The longer answer is that working with a large corporate publisher wasn’t the best experience for me, personally. The machine-like bigness of it was ultimately demoralizing; and back in 2010 (it may not be so different now, I’m not sure), an unknown debut novelist like myself was not really invited to collaborate substantively on the publishing and publicity process. My editor was smart and kind, and I believed she cared about my book and advocated where she could, but the overall m.o. was for the publisher’s sales, marketing, and publicity mechanisms to kick in and for the author to sit tight and wring her hands and be grateful for anything at all that might happen. Then when nothing much happened, that was that. I’m a very DIY person, and I always want to know how things work, or why they don’t work; so this was particularly frustrating for me.
Thus I knew from the beginning—I talked with my agent about it at the outset—that a smaller, more personalized and collaborative publishing process would be a better fit for me and The Loved Ones. We were extremely lucky to find the truly perfect match in Relegation—via Emily St. John Mandel’s review at The Millions of Dallas Hudgens’s wonderful story collection, Wake Up, We’re Here. Dallas—the publisher of Relegation—had had similar experiences with a corporate publisher. He knew exactly what I feared and what I hoped for and has been exceptionally attentive and supportive as a result. He also understands that smart, nimble publicity is both extremely important for any book, and also the thing that gets most skimped on if you’re one among hundreds of books at a large house; so hiring the best publicist he knew, Lauren Cerand, was his first decision when he started Relegation. Also extremely lucky for me.
What’s your advice for debut authors like me?

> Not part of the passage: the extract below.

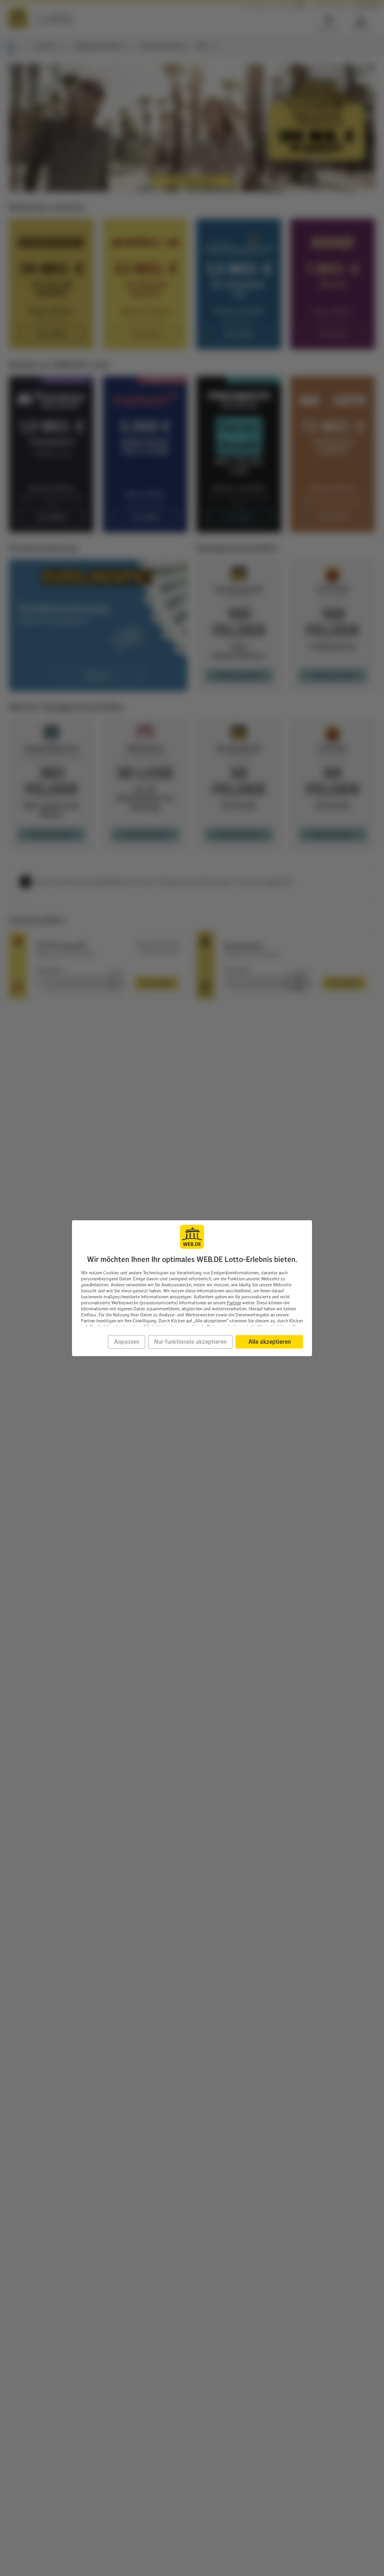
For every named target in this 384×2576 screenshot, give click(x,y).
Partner (234, 1302)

My advice is somewhat contradictory: be savvy and pro-active, but also manage your expectations when release time comes. Educate yourself and ask questions when you have them, and pay attention to when to let go and trust the team around you. Remember that you only have one debut, and that you’re the only one who will care about it as a first priority. On the other hand, be generous and humble and a good literary citizen, because there are a lot of other wonderful and important books in the world to care about.
Holding all this together is not easy, but it’s important.